Un contentement général se répandit parmi les dieux. Chacun s’efforçait de se montrer plus ouroboriste que l’autre.

L’Archicrate, prié à son tour de manifester son ouroborisme, mit ses mains en porte-voix et, par la trappe, cria à ses fidèles :

— Pratiquez les sports militaires. Car le sportif d’aujourd’hui est le soldat de demain. Le soldat de demain repoussera l’envahisseur et ouvrira du même coup de nouveaux débouchés aux industries de son pays. Les industries prospéreront, le pays deviendra riche et pourra donc entretenir des sociétés de préparation militaire, d’où sortiront les soldats d’après-demain, qui repousseront l’envahisseur et ouvriront du même coup de nouveaux débouchés…
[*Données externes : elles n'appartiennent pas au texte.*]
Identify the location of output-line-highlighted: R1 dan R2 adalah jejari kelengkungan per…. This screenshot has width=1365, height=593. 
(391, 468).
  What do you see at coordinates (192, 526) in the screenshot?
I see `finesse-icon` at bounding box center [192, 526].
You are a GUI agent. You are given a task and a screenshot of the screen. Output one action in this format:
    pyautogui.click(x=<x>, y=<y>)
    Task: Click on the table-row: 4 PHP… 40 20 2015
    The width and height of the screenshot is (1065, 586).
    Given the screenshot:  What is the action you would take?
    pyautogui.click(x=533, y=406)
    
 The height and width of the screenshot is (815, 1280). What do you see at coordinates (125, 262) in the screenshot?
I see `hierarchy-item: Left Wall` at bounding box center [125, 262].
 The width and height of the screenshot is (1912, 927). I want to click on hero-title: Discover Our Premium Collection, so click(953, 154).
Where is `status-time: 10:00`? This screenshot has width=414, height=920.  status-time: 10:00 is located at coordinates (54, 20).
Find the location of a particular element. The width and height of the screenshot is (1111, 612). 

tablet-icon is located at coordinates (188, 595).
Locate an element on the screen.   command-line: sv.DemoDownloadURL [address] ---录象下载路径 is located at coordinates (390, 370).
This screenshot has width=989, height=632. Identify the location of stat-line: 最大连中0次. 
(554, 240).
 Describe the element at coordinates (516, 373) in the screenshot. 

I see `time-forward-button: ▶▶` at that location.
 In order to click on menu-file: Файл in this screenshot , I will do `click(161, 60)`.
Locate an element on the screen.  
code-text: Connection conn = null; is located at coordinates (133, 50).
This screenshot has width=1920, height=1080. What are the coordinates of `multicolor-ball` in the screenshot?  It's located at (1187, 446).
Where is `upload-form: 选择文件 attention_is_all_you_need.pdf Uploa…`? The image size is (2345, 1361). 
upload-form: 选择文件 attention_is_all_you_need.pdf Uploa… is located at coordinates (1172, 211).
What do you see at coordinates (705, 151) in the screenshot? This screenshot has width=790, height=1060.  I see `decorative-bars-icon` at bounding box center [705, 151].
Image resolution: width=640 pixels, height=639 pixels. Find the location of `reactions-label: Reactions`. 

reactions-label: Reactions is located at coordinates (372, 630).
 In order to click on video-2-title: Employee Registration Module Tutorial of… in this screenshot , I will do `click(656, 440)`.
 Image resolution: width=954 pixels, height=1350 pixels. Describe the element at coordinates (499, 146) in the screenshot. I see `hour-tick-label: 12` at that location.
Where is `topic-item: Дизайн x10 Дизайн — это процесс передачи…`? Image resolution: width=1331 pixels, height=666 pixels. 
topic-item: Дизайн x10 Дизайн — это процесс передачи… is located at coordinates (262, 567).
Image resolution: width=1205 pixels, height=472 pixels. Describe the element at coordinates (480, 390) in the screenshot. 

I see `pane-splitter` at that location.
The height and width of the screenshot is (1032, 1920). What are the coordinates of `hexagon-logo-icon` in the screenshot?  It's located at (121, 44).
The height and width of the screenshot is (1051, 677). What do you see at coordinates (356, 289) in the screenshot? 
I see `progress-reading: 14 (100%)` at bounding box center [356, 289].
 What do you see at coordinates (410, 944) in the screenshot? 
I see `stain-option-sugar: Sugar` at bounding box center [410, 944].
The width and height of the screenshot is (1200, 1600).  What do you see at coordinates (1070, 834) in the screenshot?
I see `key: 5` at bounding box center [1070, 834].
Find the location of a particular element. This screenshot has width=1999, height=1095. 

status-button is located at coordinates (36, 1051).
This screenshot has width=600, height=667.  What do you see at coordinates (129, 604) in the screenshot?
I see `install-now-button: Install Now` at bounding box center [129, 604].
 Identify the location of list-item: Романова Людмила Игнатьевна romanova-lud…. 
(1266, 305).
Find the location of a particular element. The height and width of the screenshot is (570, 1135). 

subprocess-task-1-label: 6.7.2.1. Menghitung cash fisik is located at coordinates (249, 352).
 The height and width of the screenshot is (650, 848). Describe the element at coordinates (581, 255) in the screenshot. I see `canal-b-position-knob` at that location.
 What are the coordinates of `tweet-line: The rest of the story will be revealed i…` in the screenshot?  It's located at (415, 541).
On fit apporter la machine à répétition. Je me rappelais sombrement toute ma vie jusqu’à ce jour et j’entendais tourner dans ma mémoire cent souvenirs de serpents ourobores. Je me souvenais des beuveries qui nous donnaient soif et de la soif qui nous faisait boire ; de Sidonius qui racontait son rêve sans fin ; des gens qui travaillaient pour se nourrir et qui mangeaient pour avoir la force de travailler ; des idées noires que je noyais si tristement dans la futaille et qui renaissaient sous d’autres couleurs. Entre les cercles vicieux de la beuverie et ceux des paradis artificiels, je ne pourrais plus jamais choisir, je ne pourrais plus m’engrener, je n’étais plus qu’une désolation.